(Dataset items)
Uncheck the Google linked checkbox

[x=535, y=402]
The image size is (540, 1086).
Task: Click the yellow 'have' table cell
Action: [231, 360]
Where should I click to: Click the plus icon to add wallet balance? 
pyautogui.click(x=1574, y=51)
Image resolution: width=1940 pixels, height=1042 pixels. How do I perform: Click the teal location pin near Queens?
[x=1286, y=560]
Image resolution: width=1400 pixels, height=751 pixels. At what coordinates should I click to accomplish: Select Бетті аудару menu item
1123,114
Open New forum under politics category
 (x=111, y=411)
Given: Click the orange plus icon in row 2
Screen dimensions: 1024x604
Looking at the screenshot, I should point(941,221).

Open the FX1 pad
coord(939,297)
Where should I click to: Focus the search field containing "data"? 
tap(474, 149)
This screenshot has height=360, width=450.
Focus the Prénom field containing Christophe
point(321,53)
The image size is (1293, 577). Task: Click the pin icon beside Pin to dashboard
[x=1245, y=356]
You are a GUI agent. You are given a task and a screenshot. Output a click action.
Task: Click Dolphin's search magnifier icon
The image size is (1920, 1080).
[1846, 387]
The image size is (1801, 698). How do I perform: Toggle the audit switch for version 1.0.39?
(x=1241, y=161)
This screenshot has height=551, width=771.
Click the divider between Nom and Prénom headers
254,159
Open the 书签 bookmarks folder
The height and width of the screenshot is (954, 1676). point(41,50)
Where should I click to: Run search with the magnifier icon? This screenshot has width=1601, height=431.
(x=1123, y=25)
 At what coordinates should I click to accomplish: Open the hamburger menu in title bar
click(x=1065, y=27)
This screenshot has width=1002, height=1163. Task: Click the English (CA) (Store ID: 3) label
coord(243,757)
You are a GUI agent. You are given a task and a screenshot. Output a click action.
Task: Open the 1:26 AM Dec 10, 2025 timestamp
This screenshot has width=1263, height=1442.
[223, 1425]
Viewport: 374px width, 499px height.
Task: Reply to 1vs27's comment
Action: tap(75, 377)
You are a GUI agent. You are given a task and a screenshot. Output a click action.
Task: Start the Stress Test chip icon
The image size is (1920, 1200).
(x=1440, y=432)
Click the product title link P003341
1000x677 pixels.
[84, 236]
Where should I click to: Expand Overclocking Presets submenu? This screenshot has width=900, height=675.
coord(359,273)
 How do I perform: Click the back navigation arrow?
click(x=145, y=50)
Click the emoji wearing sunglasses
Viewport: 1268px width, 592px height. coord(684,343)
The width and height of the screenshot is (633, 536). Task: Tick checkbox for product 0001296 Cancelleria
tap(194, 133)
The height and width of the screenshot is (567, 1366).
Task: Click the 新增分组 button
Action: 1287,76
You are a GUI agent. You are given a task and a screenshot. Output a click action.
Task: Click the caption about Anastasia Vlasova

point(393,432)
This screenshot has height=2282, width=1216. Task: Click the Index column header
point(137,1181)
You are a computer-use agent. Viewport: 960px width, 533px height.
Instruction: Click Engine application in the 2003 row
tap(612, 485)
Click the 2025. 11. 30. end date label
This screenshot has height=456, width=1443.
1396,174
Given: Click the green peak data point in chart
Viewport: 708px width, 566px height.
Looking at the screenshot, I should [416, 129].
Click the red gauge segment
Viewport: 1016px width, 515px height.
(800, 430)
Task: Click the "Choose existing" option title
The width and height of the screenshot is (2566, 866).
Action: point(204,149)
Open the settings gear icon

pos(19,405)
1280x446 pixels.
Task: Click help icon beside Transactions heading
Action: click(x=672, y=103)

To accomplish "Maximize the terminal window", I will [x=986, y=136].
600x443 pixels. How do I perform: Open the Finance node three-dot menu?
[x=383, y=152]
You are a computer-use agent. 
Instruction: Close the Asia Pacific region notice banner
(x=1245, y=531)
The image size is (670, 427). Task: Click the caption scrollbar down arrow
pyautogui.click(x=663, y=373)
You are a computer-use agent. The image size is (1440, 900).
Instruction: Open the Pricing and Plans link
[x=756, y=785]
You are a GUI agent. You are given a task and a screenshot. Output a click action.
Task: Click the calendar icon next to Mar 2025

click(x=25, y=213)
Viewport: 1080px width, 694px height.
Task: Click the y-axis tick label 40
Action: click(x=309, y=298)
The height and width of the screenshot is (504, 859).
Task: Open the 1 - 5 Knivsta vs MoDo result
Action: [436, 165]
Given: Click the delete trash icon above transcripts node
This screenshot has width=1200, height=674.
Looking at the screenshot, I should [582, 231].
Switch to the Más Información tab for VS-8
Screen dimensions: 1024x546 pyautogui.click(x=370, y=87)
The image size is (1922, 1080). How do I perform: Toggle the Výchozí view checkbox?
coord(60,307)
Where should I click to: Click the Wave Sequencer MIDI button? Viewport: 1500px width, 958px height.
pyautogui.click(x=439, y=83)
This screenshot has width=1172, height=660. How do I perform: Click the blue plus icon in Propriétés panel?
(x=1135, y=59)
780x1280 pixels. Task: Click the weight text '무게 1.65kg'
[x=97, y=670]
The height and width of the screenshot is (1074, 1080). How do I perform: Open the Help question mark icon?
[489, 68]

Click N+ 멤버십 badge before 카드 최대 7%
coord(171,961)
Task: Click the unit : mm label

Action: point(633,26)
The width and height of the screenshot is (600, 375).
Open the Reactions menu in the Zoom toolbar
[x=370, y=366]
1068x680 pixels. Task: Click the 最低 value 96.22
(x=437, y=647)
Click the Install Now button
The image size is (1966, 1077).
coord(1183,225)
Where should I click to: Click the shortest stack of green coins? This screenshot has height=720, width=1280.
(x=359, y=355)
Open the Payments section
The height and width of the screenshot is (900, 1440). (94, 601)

* _YOUR INSTRUCTIONS_
Please reproduce every one of the items above, line for line, without changing anything.

* _SOLUTION TO THIS TASK_
Uncheck the Google linked checkbox

[x=535, y=402]
The image size is (540, 1086).
Task: Click the yellow 'have' table cell
Action: [231, 360]
Where should I click to: Click the plus icon to add wallet balance? 
pyautogui.click(x=1574, y=51)
Image resolution: width=1940 pixels, height=1042 pixels. How do I perform: Click the teal location pin near Queens?
[x=1286, y=560]
Image resolution: width=1400 pixels, height=751 pixels. At what coordinates should I click to accomplish: Select Бетті аудару menu item
1123,114
Open New forum under politics category
 (x=111, y=411)
Given: Click the orange plus icon in row 2
Screen dimensions: 1024x604
Looking at the screenshot, I should point(941,221).

Open the FX1 pad
coord(939,297)
Where should I click to: Focus the search field containing "data"? 
tap(474, 149)
This screenshot has height=360, width=450.
Focus the Prénom field containing Christophe
point(321,53)
The image size is (1293, 577). Task: Click the pin icon beside Pin to dashboard
[x=1245, y=356]
You are a GUI agent. You are given a task and a screenshot. Output a click action.
Task: Click Dolphin's search magnifier icon
The image size is (1920, 1080).
[1846, 387]
The image size is (1801, 698). How do I perform: Toggle the audit switch for version 1.0.39?
(x=1241, y=161)
This screenshot has height=551, width=771.
Click the divider between Nom and Prénom headers
254,159
Open the 书签 bookmarks folder
The height and width of the screenshot is (954, 1676). point(41,50)
Where should I click to: Run search with the magnifier icon? This screenshot has width=1601, height=431.
(x=1123, y=25)
 At what coordinates should I click to accomplish: Open the hamburger menu in title bar
click(x=1065, y=27)
This screenshot has width=1002, height=1163. Task: Click the English (CA) (Store ID: 3) label
coord(243,757)
You are a GUI agent. You are given a task and a screenshot. Output a click action.
Task: Open the 1:26 AM Dec 10, 2025 timestamp
This screenshot has width=1263, height=1442.
[223, 1425]
Viewport: 374px width, 499px height.
Task: Reply to 1vs27's comment
Action: tap(75, 377)
You are a GUI agent. You are given a task and a screenshot. Output a click action.
Task: Start the Stress Test chip icon
The image size is (1920, 1200).
(x=1440, y=432)
Click the product title link P003341
1000x677 pixels.
[84, 236]
Where should I click to: Expand Overclocking Presets submenu? This screenshot has width=900, height=675.
coord(359,273)
 How do I perform: Click the back navigation arrow?
click(x=145, y=50)
Click the emoji wearing sunglasses
Viewport: 1268px width, 592px height. coord(684,343)
The width and height of the screenshot is (633, 536). Task: Tick checkbox for product 0001296 Cancelleria
tap(194, 133)
The height and width of the screenshot is (567, 1366).
Task: Click the 新增分组 button
Action: 1287,76
You are a GUI agent. You are given a task and a screenshot. Output a click action.
Task: Click the caption about Anastasia Vlasova

point(393,432)
This screenshot has height=2282, width=1216. Task: Click the Index column header
point(137,1181)
You are a computer-use agent. Viewport: 960px width, 533px height.
Instruction: Click Engine application in the 2003 row
tap(612, 485)
Click the 2025. 11. 30. end date label
This screenshot has height=456, width=1443.
1396,174
Given: Click the green peak data point in chart
Viewport: 708px width, 566px height.
Looking at the screenshot, I should [416, 129].
Click the red gauge segment
Viewport: 1016px width, 515px height.
(800, 430)
Task: Click the "Choose existing" option title
The width and height of the screenshot is (2566, 866).
Action: point(204,149)
Open the settings gear icon

pos(19,405)
1280x446 pixels.
Task: Click help icon beside Transactions heading
Action: click(x=672, y=103)

To accomplish "Maximize the terminal window", I will [x=986, y=136].
600x443 pixels. How do I perform: Open the Finance node three-dot menu?
[x=383, y=152]
You are a computer-use agent. 
Instruction: Close the Asia Pacific region notice banner
(x=1245, y=531)
The image size is (670, 427). Task: Click the caption scrollbar down arrow
pyautogui.click(x=663, y=373)
You are a computer-use agent. The image size is (1440, 900).
Instruction: Open the Pricing and Plans link
[x=756, y=785]
You are a GUI agent. You are given a task and a screenshot. Output a click action.
Task: Click the calendar icon next to Mar 2025

click(x=25, y=213)
Viewport: 1080px width, 694px height.
Task: Click the y-axis tick label 40
Action: click(x=309, y=298)
The height and width of the screenshot is (504, 859).
Task: Open the 1 - 5 Knivsta vs MoDo result
Action: [436, 165]
Given: Click the delete trash icon above transcripts node
This screenshot has width=1200, height=674.
Looking at the screenshot, I should [582, 231].
Switch to the Más Información tab for VS-8
Screen dimensions: 1024x546 pyautogui.click(x=370, y=87)
The image size is (1922, 1080). How do I perform: Toggle the Výchozí view checkbox?
coord(60,307)
Where should I click to: Click the Wave Sequencer MIDI button? Viewport: 1500px width, 958px height.
pyautogui.click(x=439, y=83)
This screenshot has width=1172, height=660. How do I perform: Click the blue plus icon in Propriétés panel?
(x=1135, y=59)
780x1280 pixels. Task: Click the weight text '무게 1.65kg'
[x=97, y=670]
The height and width of the screenshot is (1074, 1080). How do I perform: Open the Help question mark icon?
[489, 68]

Click N+ 멤버십 badge before 카드 최대 7%
coord(171,961)
Task: Click the unit : mm label

Action: point(633,26)
The width and height of the screenshot is (600, 375).
Open the Reactions menu in the Zoom toolbar
[x=370, y=366]
1068x680 pixels. Task: Click the 最低 value 96.22
(x=437, y=647)
Click the Install Now button
The image size is (1966, 1077).
coord(1183,225)
Where should I click to: Click the shortest stack of green coins? This screenshot has height=720, width=1280.
(x=359, y=355)
Open the Payments section
The height and width of the screenshot is (900, 1440). (94, 601)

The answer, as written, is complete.